EXERCISE:
Repeat the stored items below word for word, starting at the first line and ending after the line that contains "The width and". Leave out the pictures.
### INPUT FOR THIS TASK
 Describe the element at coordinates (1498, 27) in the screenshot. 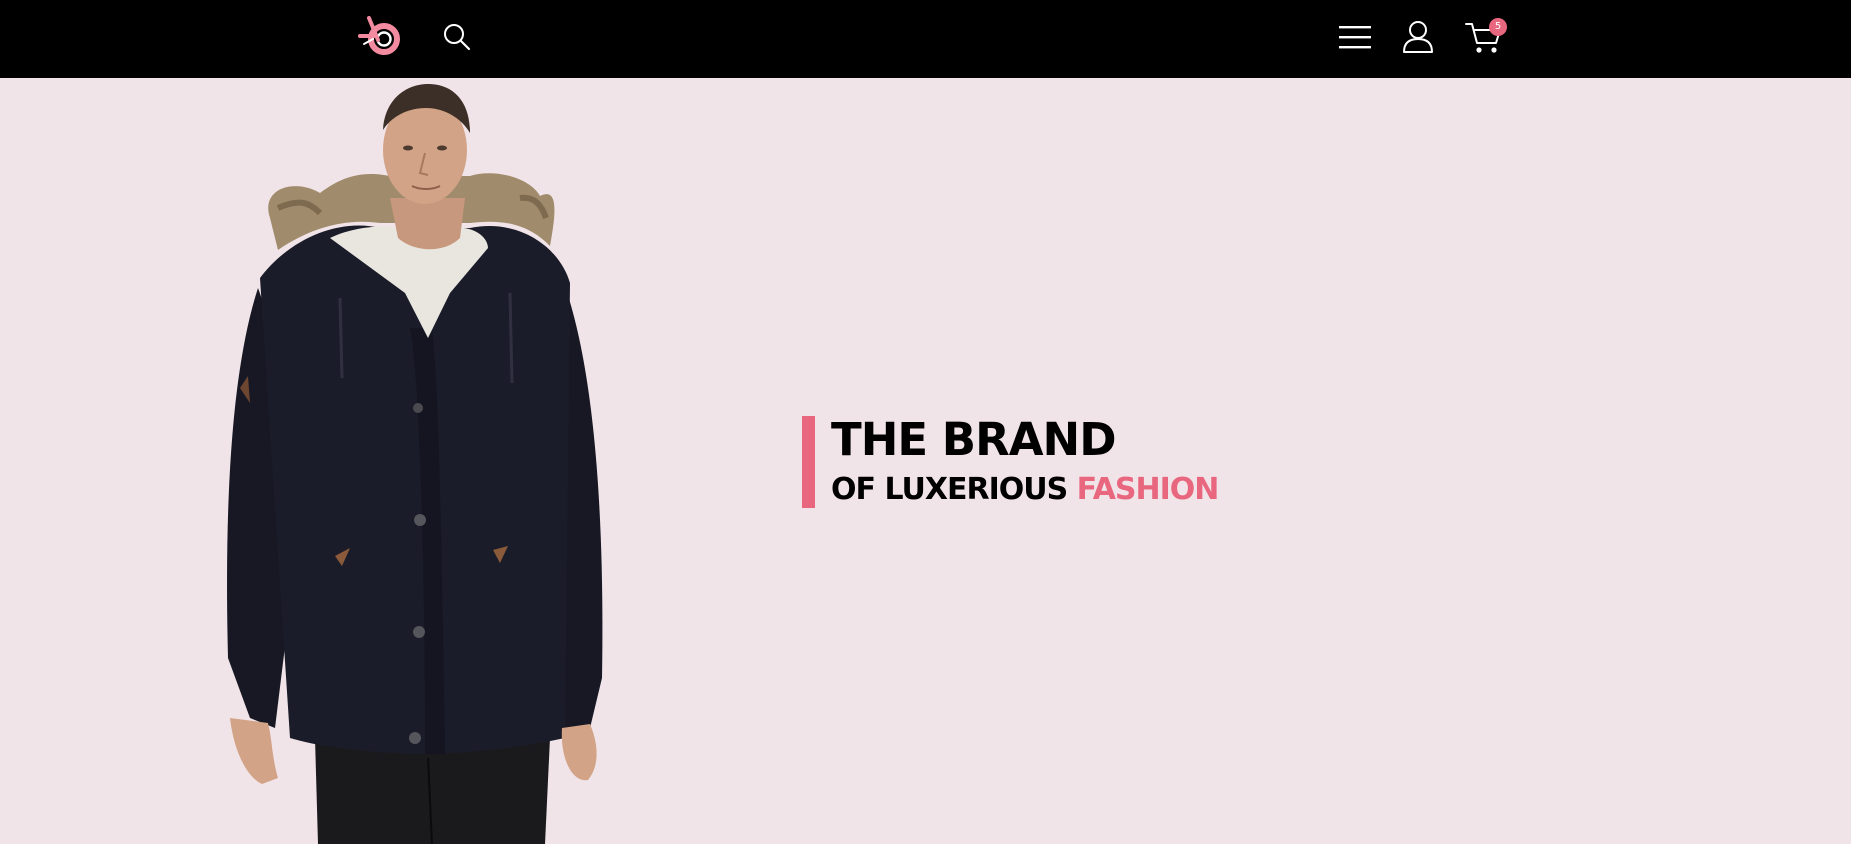

I see `cart-count-badge: 5` at that location.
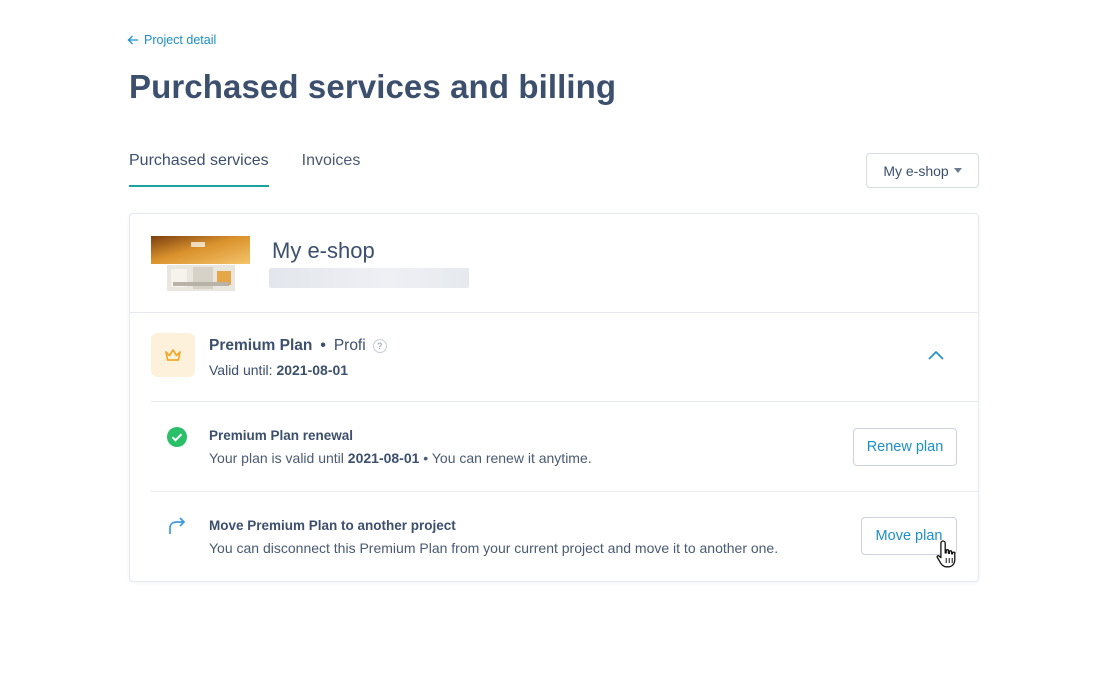 The width and height of the screenshot is (1107, 686). I want to click on renewal-desc-suffix: • You can renew it anytime., so click(506, 458).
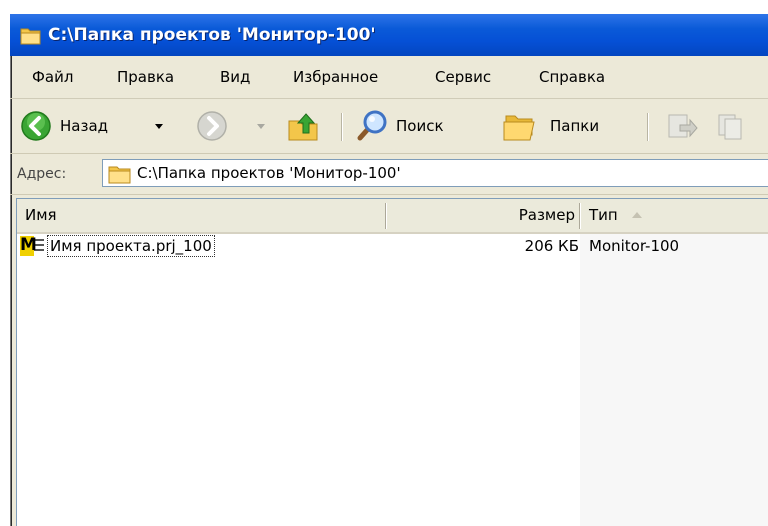 This screenshot has width=768, height=526. I want to click on back-button: Назад, so click(101, 126).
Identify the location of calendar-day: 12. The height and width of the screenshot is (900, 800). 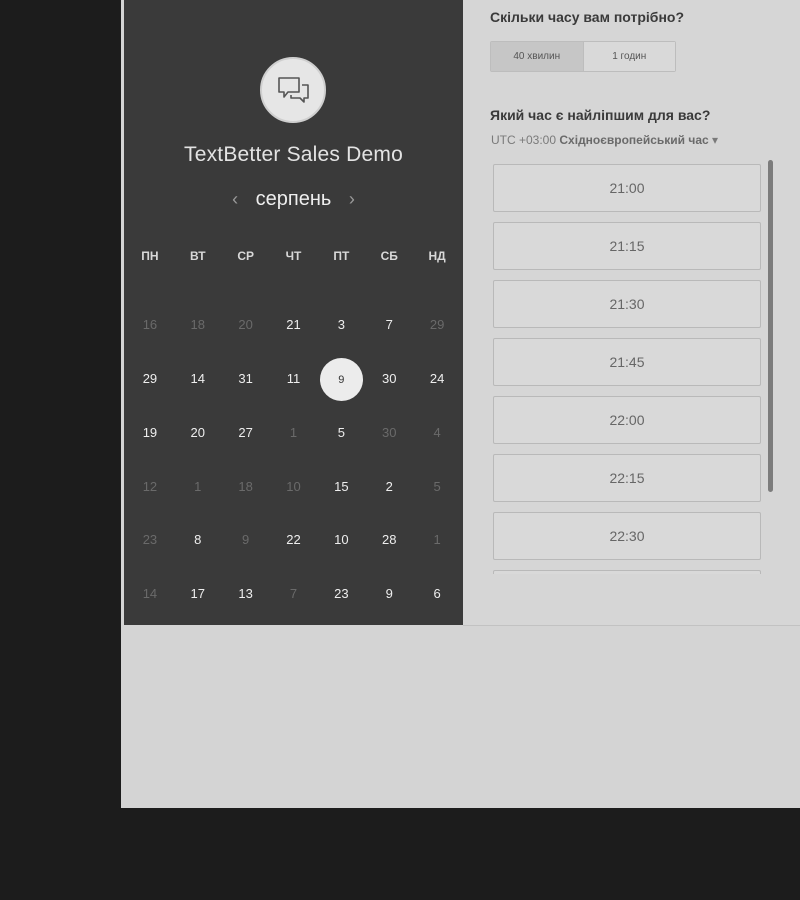
(150, 487).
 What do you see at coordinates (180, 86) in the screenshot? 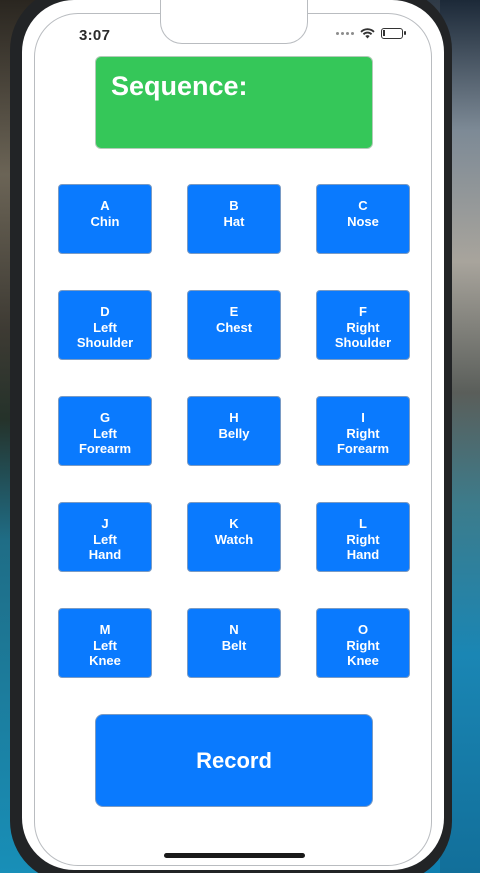
I see `sequence-label: Sequence:` at bounding box center [180, 86].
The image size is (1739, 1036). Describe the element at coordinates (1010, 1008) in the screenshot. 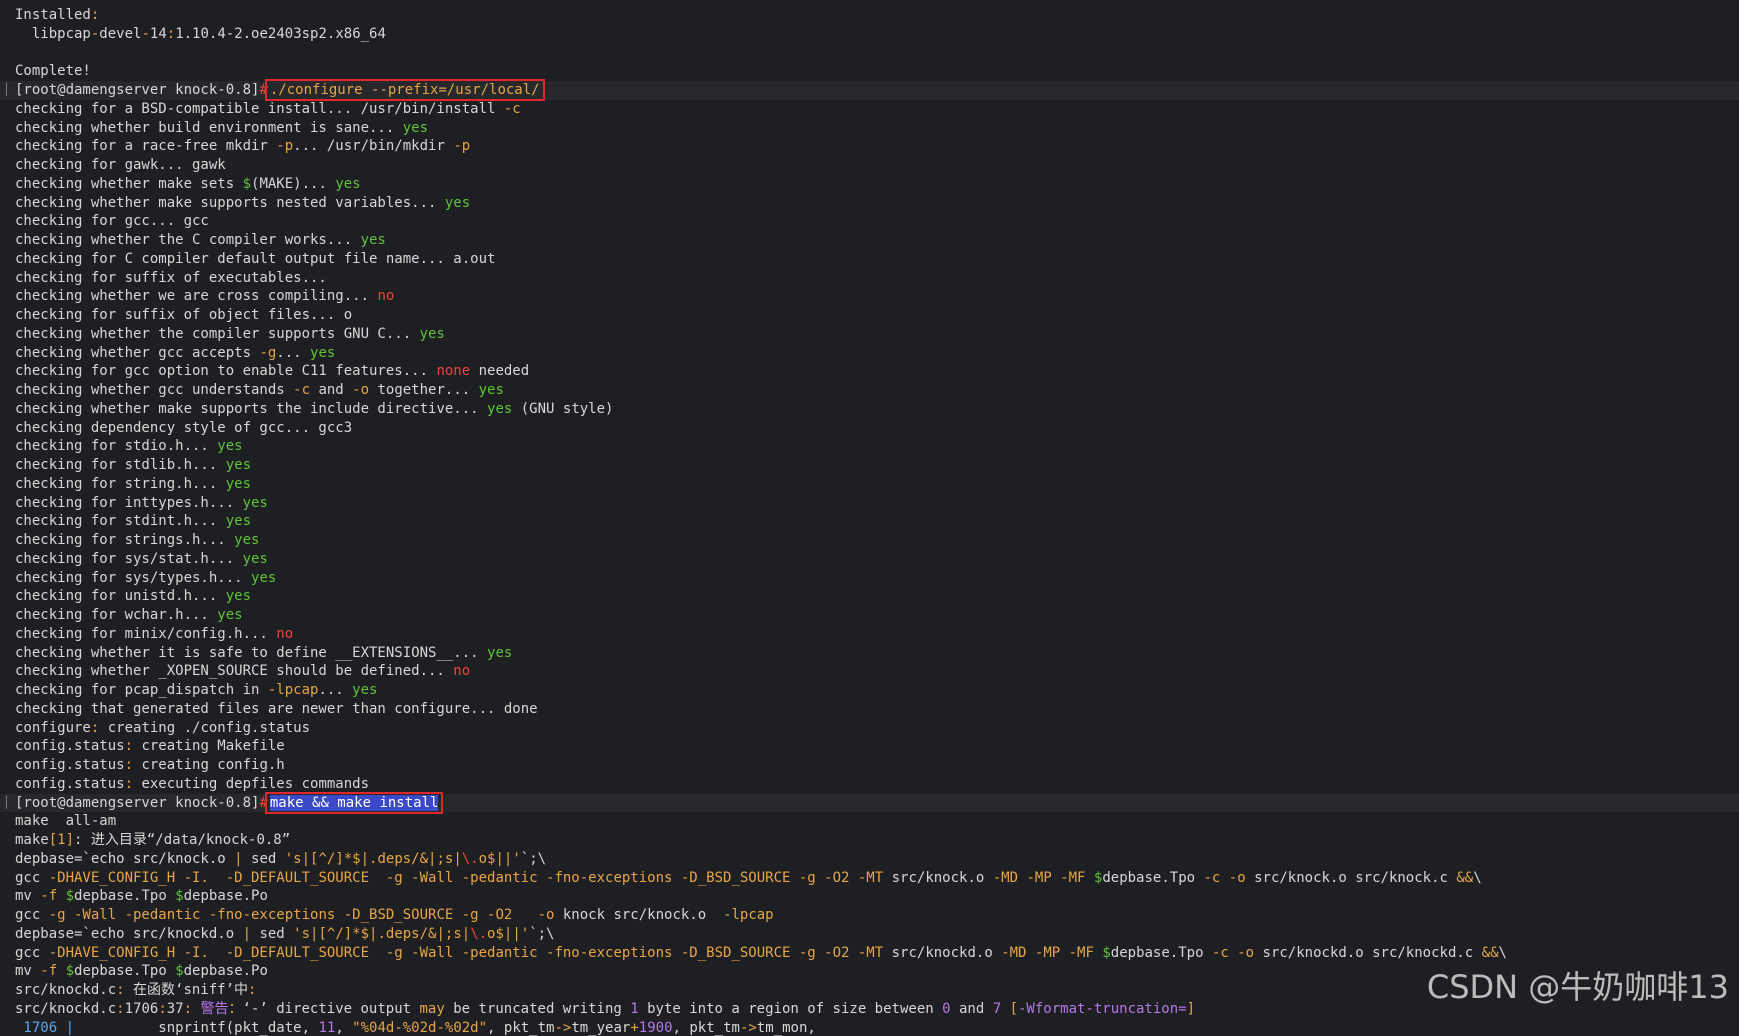

I see `output-segment: [` at that location.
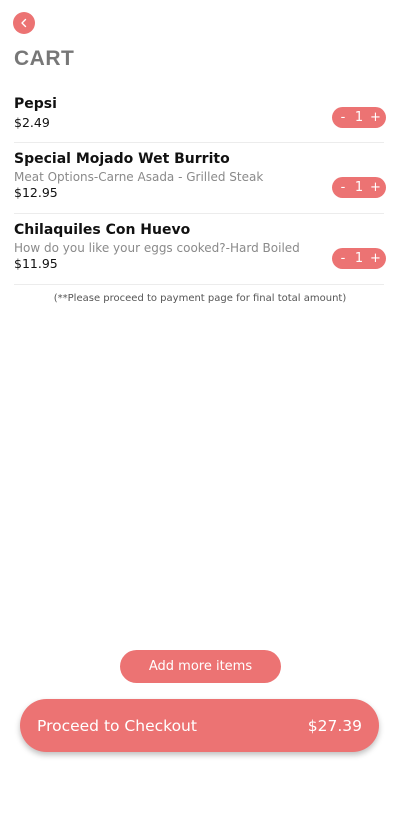  What do you see at coordinates (32, 122) in the screenshot?
I see `item-price: $2.49` at bounding box center [32, 122].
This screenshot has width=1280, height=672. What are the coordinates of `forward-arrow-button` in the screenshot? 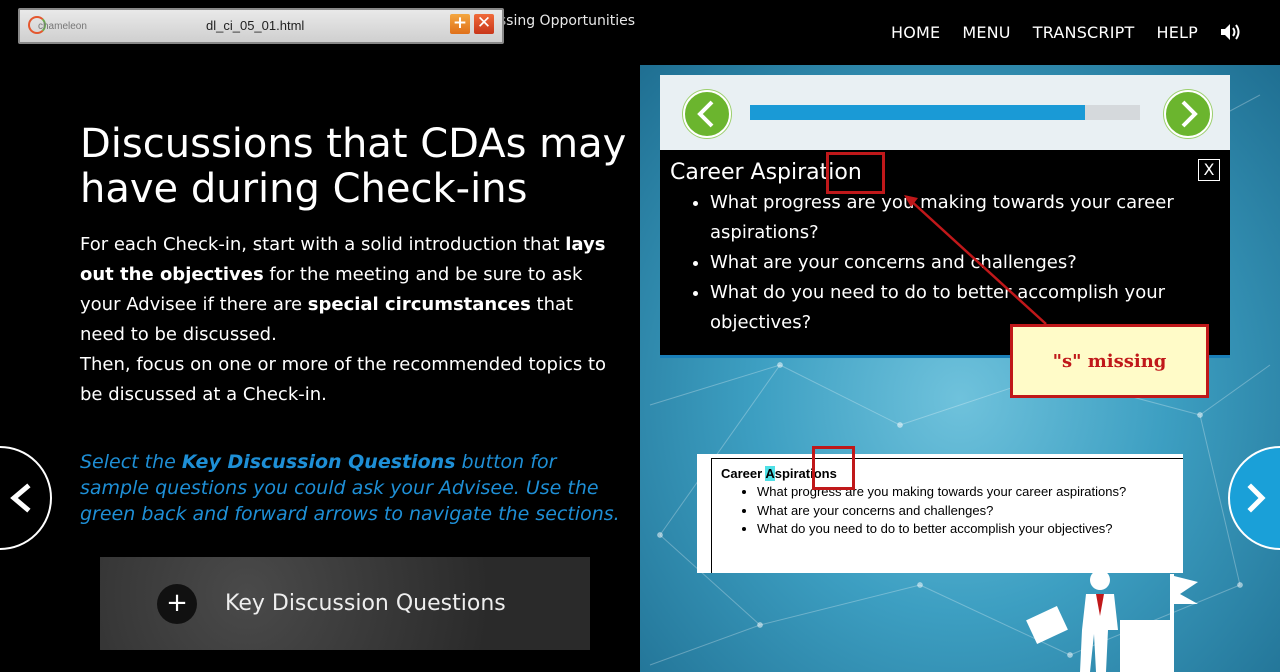 It's located at (1188, 114).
######
WRITTEN RESPONSE:
 Describe the element at coordinates (1498, 27) in the screenshot. 

I see `cart-count-badge: 5` at that location.
 The width and height of the screenshot is (1107, 686). I want to click on renewal-desc-suffix: • You can renew it anytime., so click(506, 458).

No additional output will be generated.